No filme, além da questão financeira, entra também o tema; autoestima. A filha do meio, Marilyn se sente feia, gorda e rejeitada, tem ideações suicidas, mas que são ignoradas e impedidas pelos pais, devido ao fato de que ela precisa ajudar nos negócios da família. Alain vê em sua irmã uma beleza única e procura uma maneira de ajudá-la a enxergar isso, esse é o primeiro passo para a mudança que quer trazer para sua família e sua cidade.

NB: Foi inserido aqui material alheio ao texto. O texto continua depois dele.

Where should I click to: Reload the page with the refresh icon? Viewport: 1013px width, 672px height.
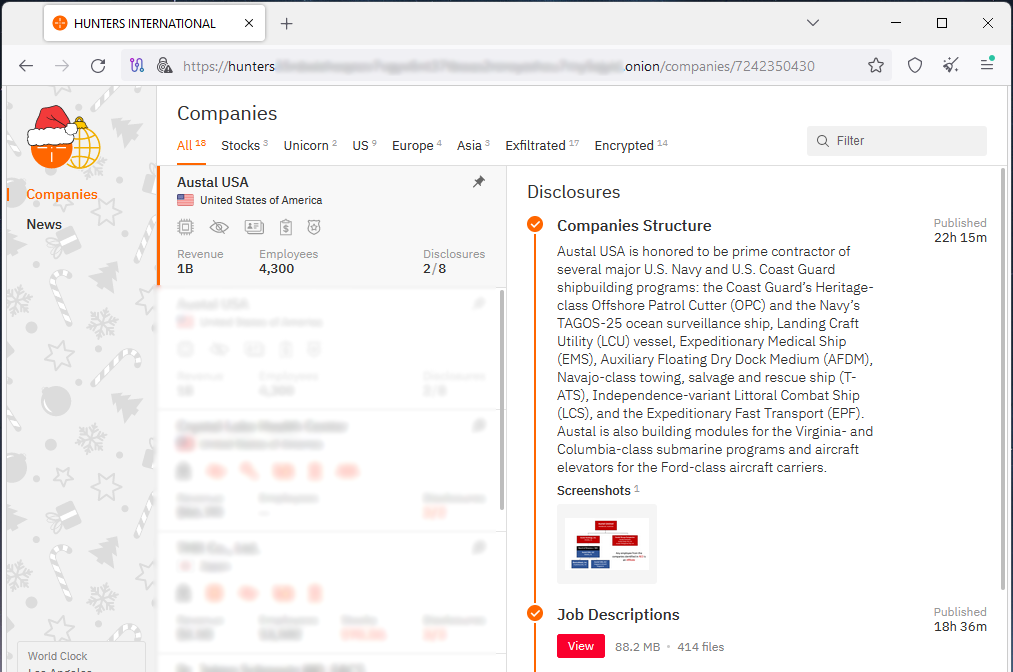click(98, 66)
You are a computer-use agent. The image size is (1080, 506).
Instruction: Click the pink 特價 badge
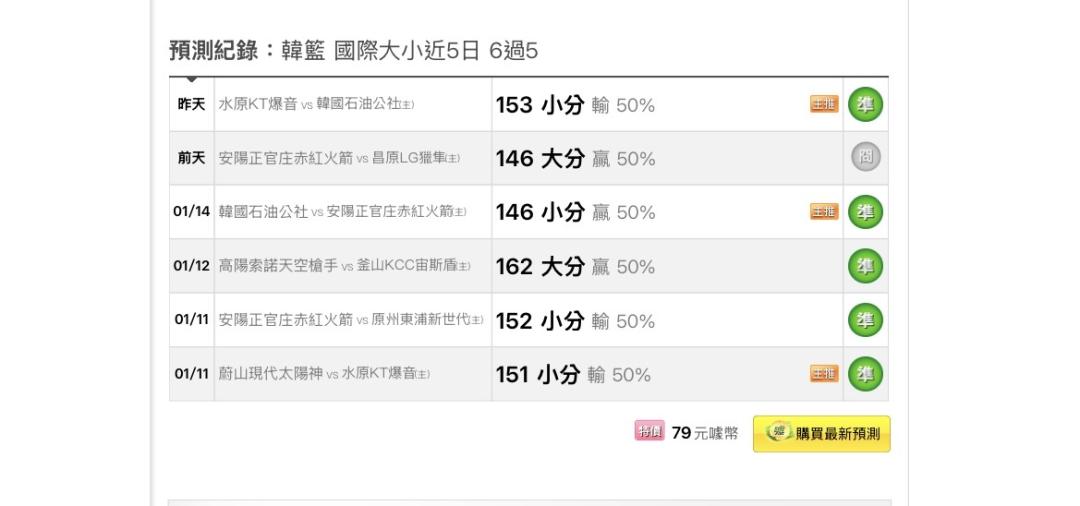coord(649,432)
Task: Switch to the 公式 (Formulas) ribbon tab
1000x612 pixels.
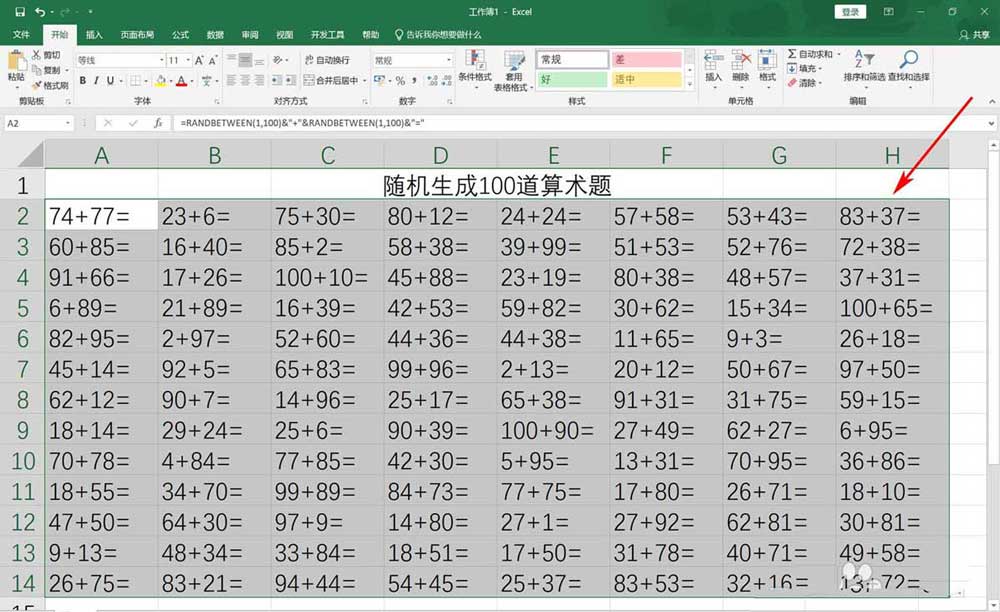Action: (180, 33)
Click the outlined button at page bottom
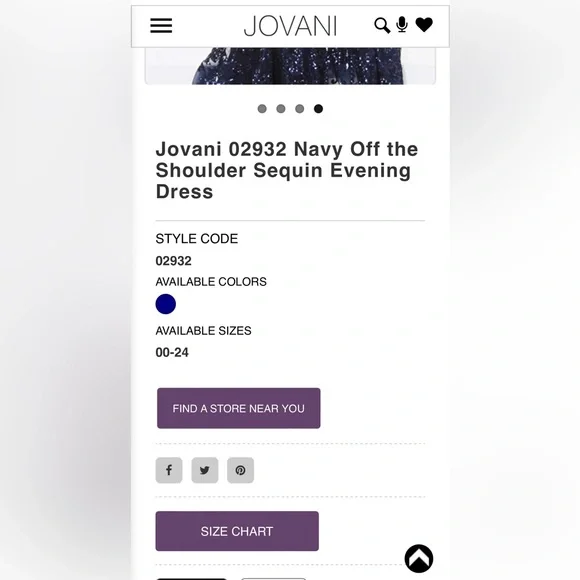The width and height of the screenshot is (580, 580). point(274,579)
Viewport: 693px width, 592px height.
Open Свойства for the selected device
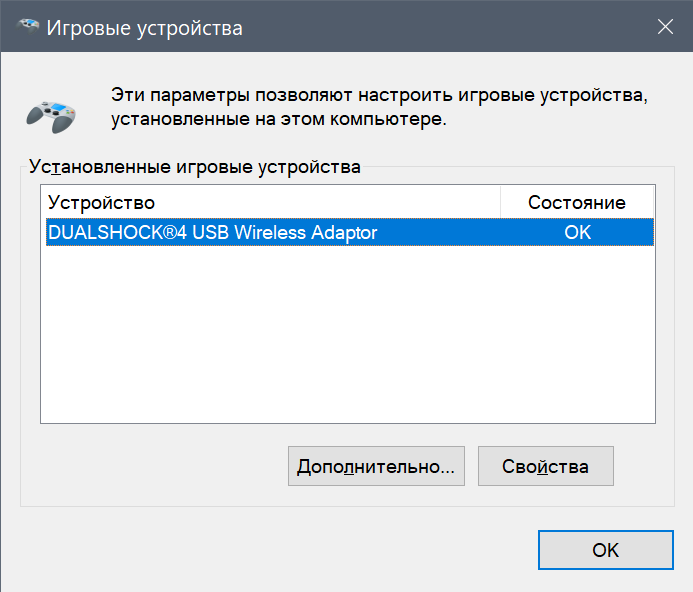(x=545, y=466)
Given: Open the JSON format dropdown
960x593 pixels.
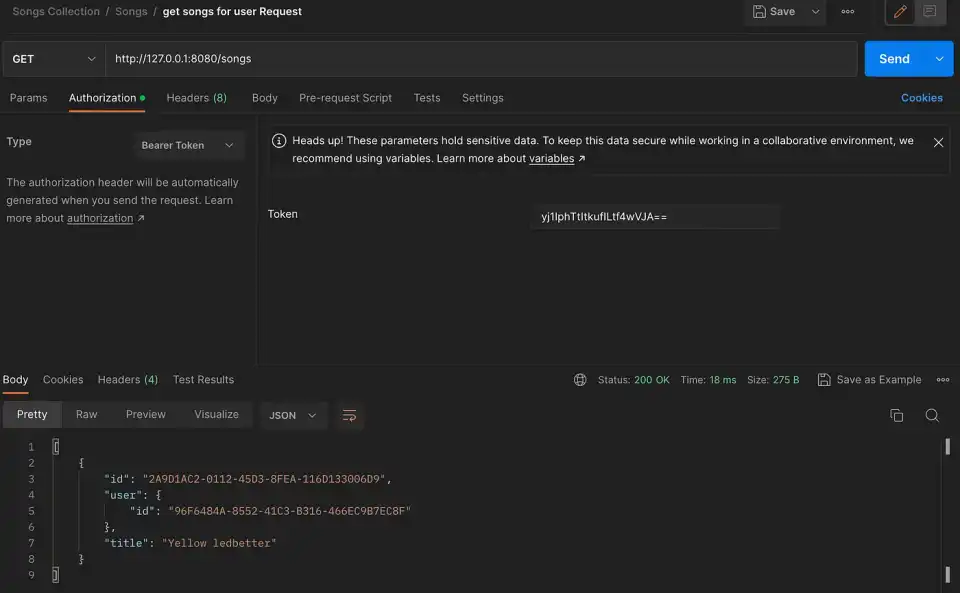Looking at the screenshot, I should tap(292, 415).
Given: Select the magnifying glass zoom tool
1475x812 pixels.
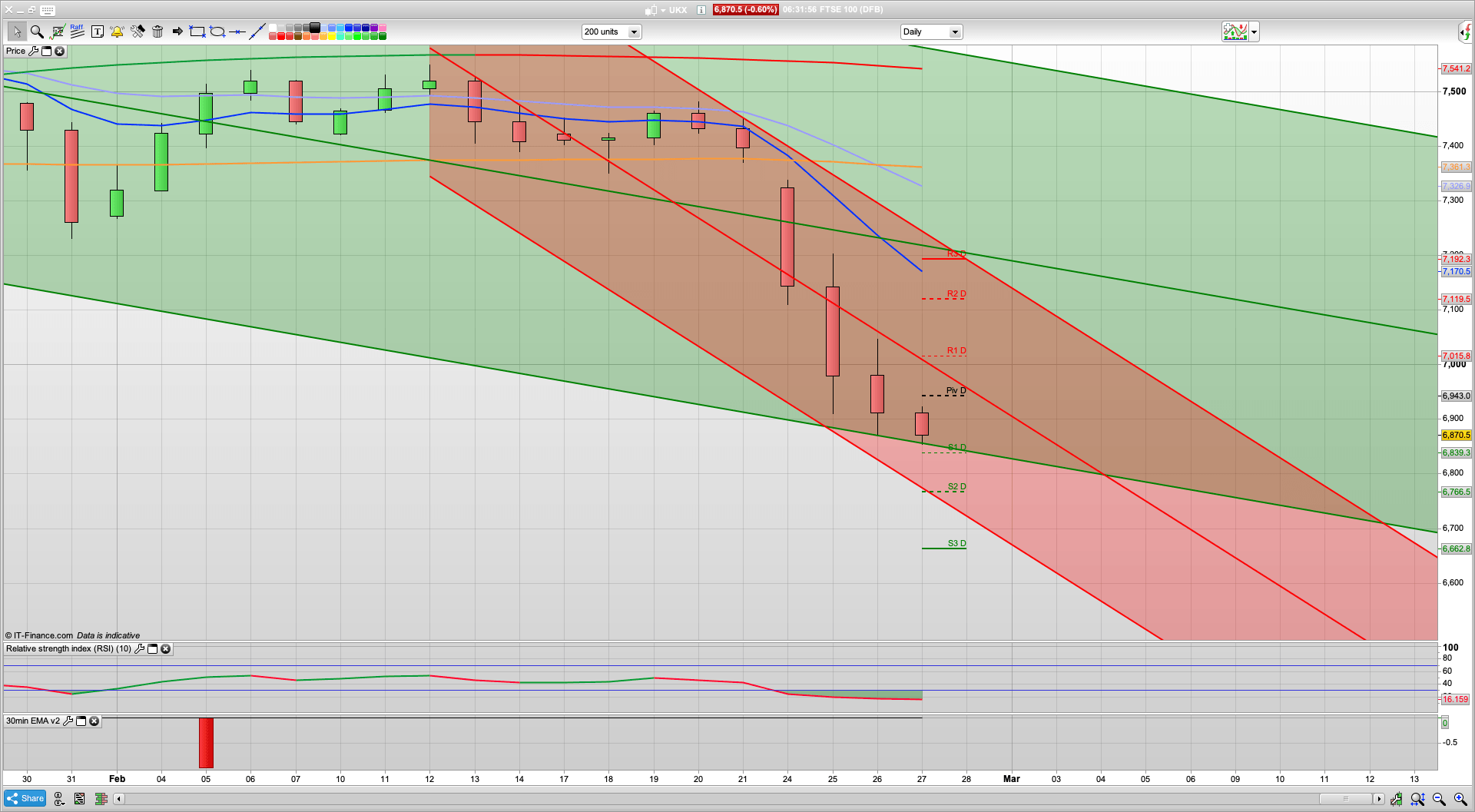Looking at the screenshot, I should pos(37,31).
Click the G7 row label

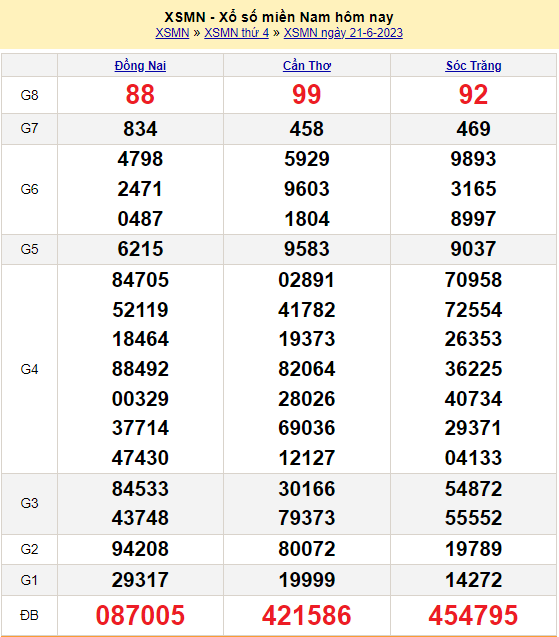coord(29,128)
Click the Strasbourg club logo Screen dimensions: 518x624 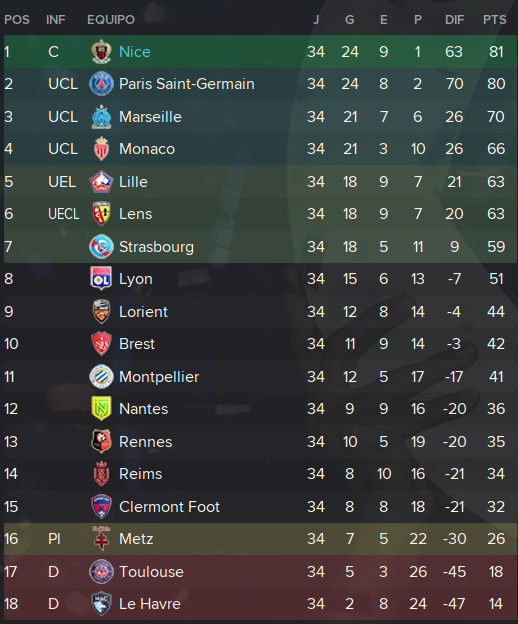[x=101, y=247]

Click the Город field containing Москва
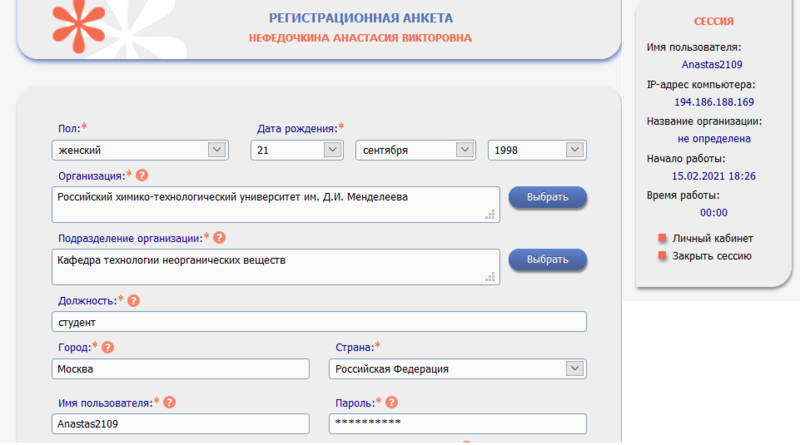click(x=180, y=369)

O plano de Alain não poderia ter saído melhor (desde ajudar sua família e todas as outras pessoas), apesar dos contratempos e do momento final parecer desnorteador, os objetivos de mostrar uma forma diferente de encarar aquela situação difícil da cidade, foram alcançados de forma ímpar.

Era isso que eles queriam (o suicídio) ou que alguém os salvassem daquela situação? O filme é, de fato, um convite à reflexões em torno dos desafios de manter-se “em pé”, diante das maiores dificuldades que permeiam a vida.

 

FICHA TÉCNICA

A PEQUENA LOJA DE SUICÍDIOS

Direção: Patrice Leconte
Vozes: Bernad Alane, Isabelle Spade, Kacey Mottet, Klein.
Gênero: Animação, Comédia, Drama, Comédia Musical
Nacionalidade: Bélgica, Canadá, França.